Today, we use ever-iterating technology and our collective professional experience to identify the most opportune moment to capture a prospective consumer’s attention. Once we have that split-second, we deliver the most viable message to get their attention – and keep them long enough to either buy a product or implant an idea that will inspire their attention over the next few hours, days and weeks. That’s how the loop for advertising attention continues. Business growth lies at the end of this progression.
In the past and up until today, we’ve given parts of this step-wise progression to different stakeholders. Media agencies locate the most opportune moments of reckoning, creative agencies develop the most viable communications messages, shopper agencies and trade teams optimize the in-store experiences, and after-sales teams continue the conversations. Every single stakeholder is vying to retain consumer attention. This is why attention is one of the most valuable metrics for businesses today. Working on improving its efficiency will contribute significantly to any business’s growth.
It begins with empowering every stakeholder to make attention a core metric. For example, when selecting media placements and formats, work towards highlighting those that are better at being viewed. When defining a creative message in combination with where it will be served, make attention a yardstick for whether you’ve succeeded or failed. Or, when you’ve sold a product, define how long will you wait before you retarget a consumer to keep them within the shade of your brand’s umbrella.

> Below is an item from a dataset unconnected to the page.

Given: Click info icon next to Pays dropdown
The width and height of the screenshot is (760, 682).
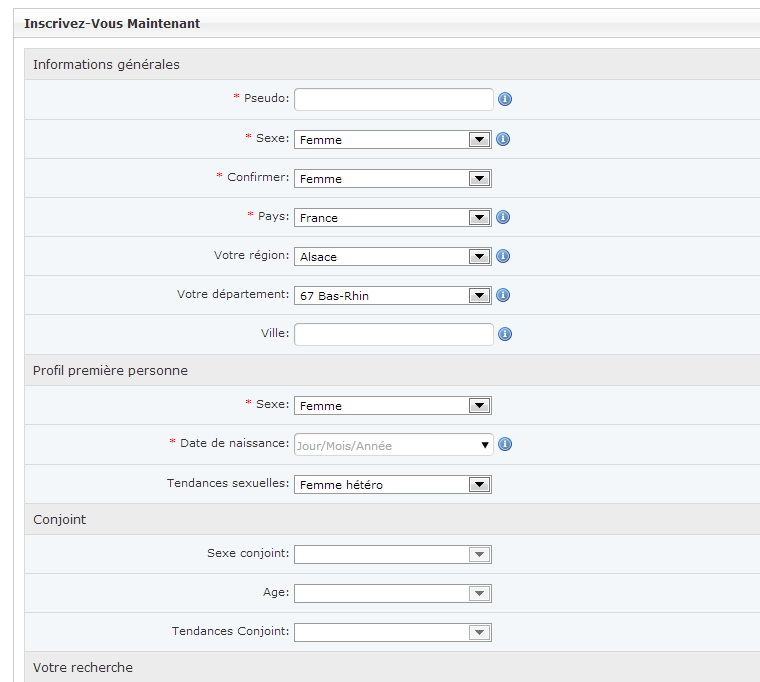Looking at the screenshot, I should 503,217.
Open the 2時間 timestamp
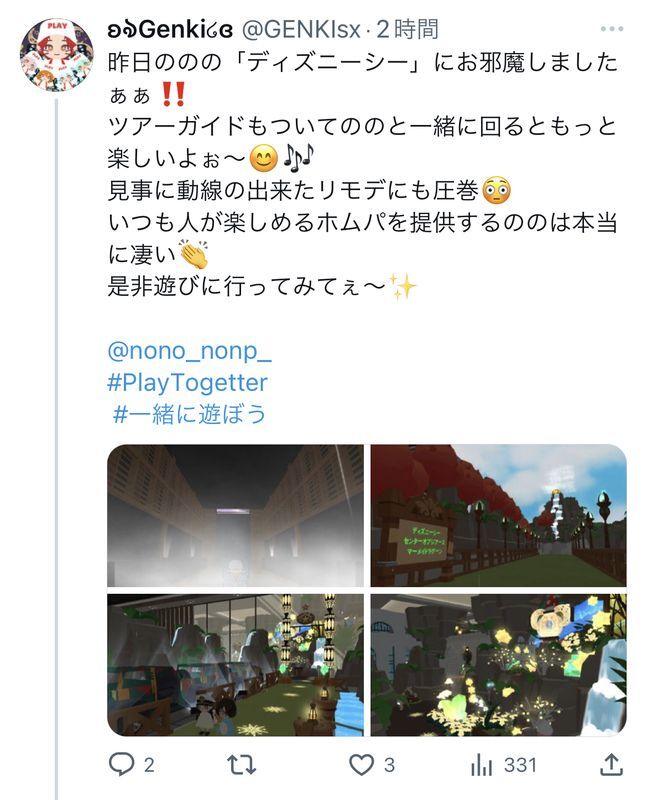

You might think you already do these things, but you need to make attention a macro-metric – and optimize your entire system of communications against it – to realize its power. Nowhere else will the impact be felt more than in the upper half of the marketing funnel. When you make sales the focus of the upper half of your funnel, you take away a lot of the creative freedoms that come from gently pulling the consumer into your world. But when you make attention the focus of the upper half, you give yourself a better framework to grow.
Using attention as a key metric of success will make your entire communications system more robust and efficient – giving you a secondary axis against which to measure the impact of your marketing efforts. While measuring intent to purchase is still important, measuring attention is crucial, because it lets you know when to nudge consumers and communicate a product need. As the world gets increasingly complex, it’s time to embrace attention as a key metric for driving business growth.